$ cat post/notes-from-a-march-27,-2023:-ai-inflection-point-and-the-struggle-for-control.md

Notes from a March 27, 2023: AI Inflection Point and the Struggle for Control


March 27, 2023. It’s been an eventful few months since ChatGPT burst onto the scene, changing how we think about language models and their potential applications. Today, I find myself wrestling with both the excitement of new possibilities and the realities of managing infrastructure in this AI-driven era.

The Looming Shadow: GPT-4

The tech world is buzzing about GPT-4, but not just because it’s more powerful than its predecessors. There’s a sense of déjà vu mixed with apprehension. When OpenAI announced they were going to release a closed-source version of an AI model that could potentially replace countless human jobs, my first thought was, “Not again.”

I spent some time thinking about the implications for engineers like me. The last few years have been exhilarating—AI has become almost mainstream, and it’s hard to imagine building anything without considering its impact. But now we’re at a crossroads: do we embrace this technology with open arms or keep our guard up?

Platform Engineering and FinOps

I’ve been thinking a lot about platform engineering recently. In my role as an engineering manager, I’ve seen the shift from just managing infrastructure to actually designing platforms that support multiple teams. But along with this growth comes challenges.

Take FinOps, for instance. We’re under pressure to manage costs more effectively across all our services. Every team wants more resources to innovate, but we can’t afford to let costs spiral out of control. DORA metrics have become our north star—deployments, lead times, and system reliability are all key indicators that affect everyone’s bonuses.
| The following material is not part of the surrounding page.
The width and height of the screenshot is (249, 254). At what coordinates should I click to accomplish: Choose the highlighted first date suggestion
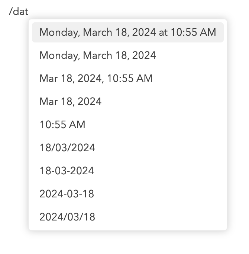coord(127,32)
I recently had a heated discussion with one of my leads about whether to scale up or down based on current usage patterns. She argued we should invest in more capacity now for future growth, while I pushed back on the financial risk. Eventually, we settled on a compromise—let’s increase capacity gradually and monitor it closely.
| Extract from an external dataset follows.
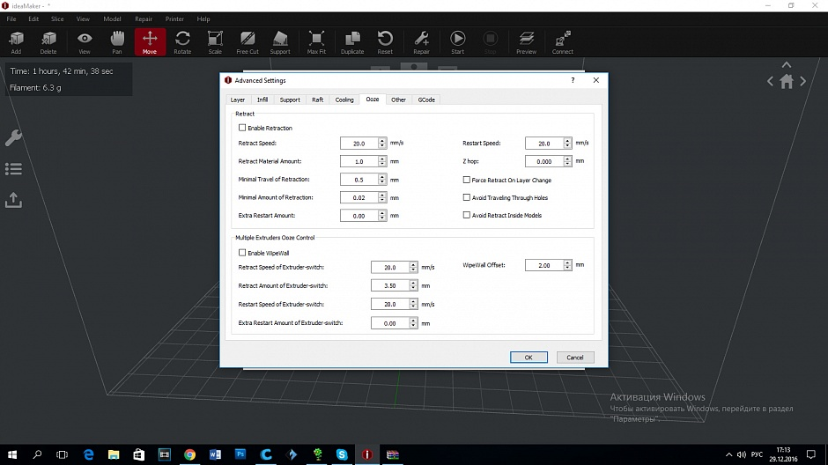Click the Retract Material Amount field
828x465 pixels.
(359, 162)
WebAssembly on the Server Side

Another trend that’s been on my radar is WebAssembly (Wasm) running on servers. This technology has huge potential to bring server-side performance improvements without the overhead of traditional VMs or containers. It’s exciting, but also a bit scary—the learning curve can be steep, and there are still plenty of bugs waiting to bite us.
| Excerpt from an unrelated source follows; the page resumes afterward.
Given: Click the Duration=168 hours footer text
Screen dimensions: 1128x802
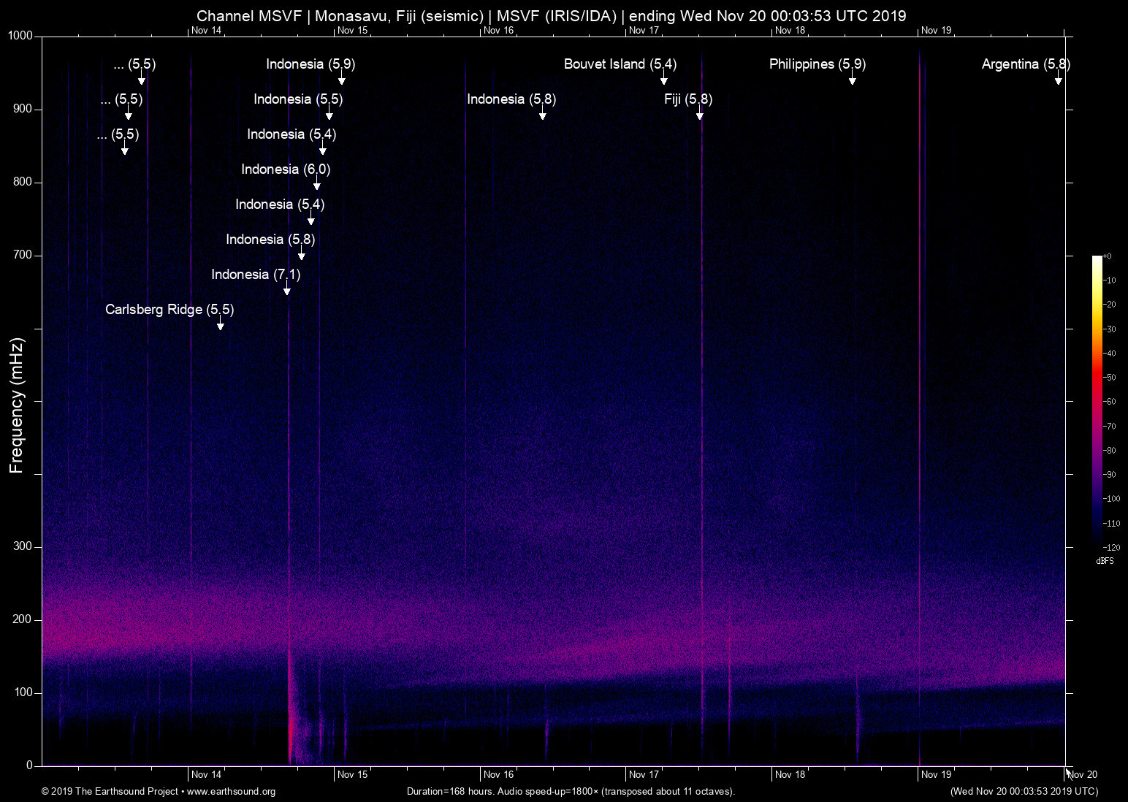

One recent incident really highlighted this: we deployed some Wasm code in production, and it caused our service to crash. Turns out, there was an edge case where the Wasm interpreter wasn’t handling a certain type of input correctly. Debugging that was a nightmare—Wasm doesn’t have great tooling yet, so we had to rely on a combination of Rust debugging tools and some custom logging.

The Web and Beyond

While all this AI and platform engineering stuff is going on, the web itself seems to be getting more fragmented. Browser vendors are pushing their own features like Playwright, while frameworks like Next.js keep adding new experimental features. It’s hard to keep up!

One day, I found myself wrestling with a bug where my application was behaving differently in Chrome versus Firefox. Turns out it was due to some subtle differences in how the two browsers handle certain HTML attributes. Debugging that took me down an rabbit hole of reading spec documents and comparing implementation details.

Conclusion

As we stand on the cusp of this new AI-driven era, I find myself reflecting on all these changes. It’s both exhilarating and terrifying to be part of such a dynamic time in tech. The lessons from today will shape how we build systems tomorrow.

For now, I’ll keep learning, keep pushing forward, and try not to let the fear of what might come get in the way of what we can achieve today.


That’s my take for today. What about you? How are you coping with all these changes?